Building Heroku ChatOps for Slack

The development and design decisions behind Heroku’s new Slack app

Teams have been using chatbots to manage repetitive tasks for decades, from Eggdrop bots on IRC, to Hubot on Campfire, Slack, and HipChat. At Heroku, we wanted a way to release and manage our applications from a conversational interface, so we began developing an internal ChatOps tool.

Heroku ChatOps brings the operational processes that happen behind the scenes, on a single engineer’s laptop, to the forefront in a collaborative interface. Teams use shared tooling to produce a transparent workflow. When Heroku migrated to Slack last year, an opportunity arose to share this product with Heroku customers.

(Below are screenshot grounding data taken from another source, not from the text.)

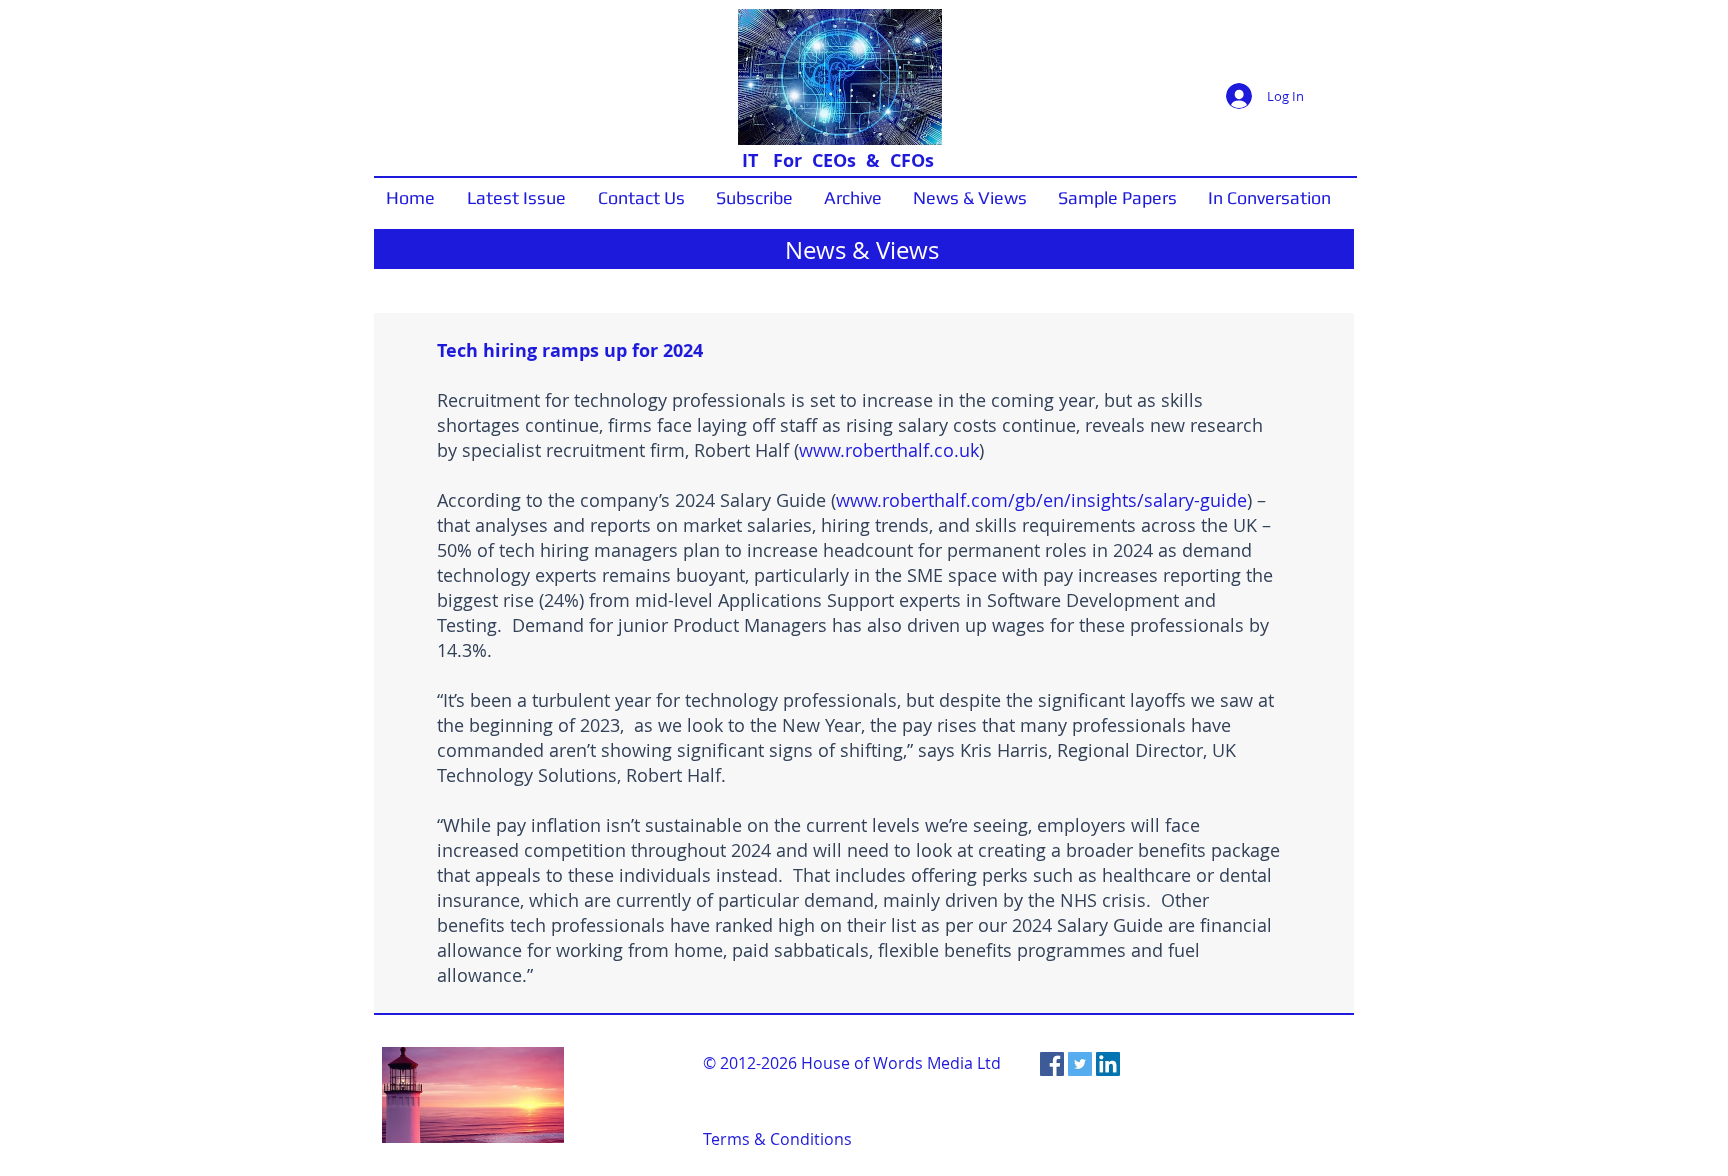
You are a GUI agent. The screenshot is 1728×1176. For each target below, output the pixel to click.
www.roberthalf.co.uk (889, 450)
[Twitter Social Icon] (1080, 1064)
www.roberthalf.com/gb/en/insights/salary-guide (1041, 500)
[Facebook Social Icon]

With ChatOps, we’ve streamlined the tasks of releasing your pipeline-based applications, viewing their latest releases, and receiving CI notifications, all within Slack.

Pipeline notifications and deployment from Slack

As the engineers who worked on this app, we feel the Slack platform afforded us opportunities we never would’ve been able to accomplish without a modern messaging system. In this article, we’d like to give you a peek into how we extended the Heroku platform by creating a Slack application. We’ll cover why we chose to use Slack’s slash commands, give an architectural overview of the application, and walk through some security considerations and error handling we encountered when building our app.

Slash commands

When a team installs Heroku ChatOps, we provide a set of slash commands to help manage your Heroku applications from inside Slack. Unlike a Slack bot which constantly polls for messages hoping to be helpful, slash commands extend CLI-like functionality to your Slack channels. We found this approach compelling because we didn’t need our users to grant full access to their Slack messages; from an operational perspective, we wanted to work with as little customer data as possible and focus on providing users declarative tools to use on demand.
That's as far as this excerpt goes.